▶ **TASK INPUTS**:
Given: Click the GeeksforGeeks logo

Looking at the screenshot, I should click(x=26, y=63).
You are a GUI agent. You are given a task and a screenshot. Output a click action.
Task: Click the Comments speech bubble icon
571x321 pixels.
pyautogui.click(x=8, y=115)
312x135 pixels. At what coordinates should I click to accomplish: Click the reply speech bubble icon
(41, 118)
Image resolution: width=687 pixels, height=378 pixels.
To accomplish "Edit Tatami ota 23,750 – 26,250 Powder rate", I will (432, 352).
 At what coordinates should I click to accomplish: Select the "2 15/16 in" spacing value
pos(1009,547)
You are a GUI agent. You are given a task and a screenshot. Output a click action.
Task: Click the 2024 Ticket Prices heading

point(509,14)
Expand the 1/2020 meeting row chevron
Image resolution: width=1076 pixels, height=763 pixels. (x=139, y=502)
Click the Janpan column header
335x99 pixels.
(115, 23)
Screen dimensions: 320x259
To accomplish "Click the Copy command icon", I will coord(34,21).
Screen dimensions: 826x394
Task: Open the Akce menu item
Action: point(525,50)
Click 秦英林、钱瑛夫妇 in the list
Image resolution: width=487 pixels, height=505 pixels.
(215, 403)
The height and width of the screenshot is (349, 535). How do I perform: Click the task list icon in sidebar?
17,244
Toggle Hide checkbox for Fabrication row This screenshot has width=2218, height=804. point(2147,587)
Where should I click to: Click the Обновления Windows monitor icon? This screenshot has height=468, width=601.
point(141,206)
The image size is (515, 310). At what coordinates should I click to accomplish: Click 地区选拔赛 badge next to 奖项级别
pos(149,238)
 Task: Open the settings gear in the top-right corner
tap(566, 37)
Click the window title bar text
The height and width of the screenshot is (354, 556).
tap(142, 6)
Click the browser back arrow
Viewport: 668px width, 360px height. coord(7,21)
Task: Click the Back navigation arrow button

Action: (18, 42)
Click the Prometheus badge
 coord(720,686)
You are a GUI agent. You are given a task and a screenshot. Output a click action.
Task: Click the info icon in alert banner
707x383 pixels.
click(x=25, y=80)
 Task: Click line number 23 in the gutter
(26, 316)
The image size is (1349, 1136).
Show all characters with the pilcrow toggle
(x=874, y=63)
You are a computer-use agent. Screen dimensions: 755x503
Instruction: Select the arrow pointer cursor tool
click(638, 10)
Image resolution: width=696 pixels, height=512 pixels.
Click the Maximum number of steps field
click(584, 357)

▶ **GOAL OF THE EXERCISE**: Rewrite every line of the entries from the line containing "Task: Click line number 23 in the gutter" through the end of the entries, requests included, and scale each coordinate in the answers by 2.15, rounding to whole numbers with halves rounded up. Keep every number in the requests unchanged.

▶ **EXERCISE OUTPUT**:
 Task: Click line number 23 in the gutter
(56, 679)
The image size is (1349, 1136).
Show all characters with the pilcrow toggle
(x=1879, y=135)
You are a computer-use agent. Screen dimensions: 755x503
Instruction: Select the arrow pointer cursor tool
click(1372, 22)
Image resolution: width=696 pixels, height=512 pixels.
Click the Maximum number of steps field
click(1256, 768)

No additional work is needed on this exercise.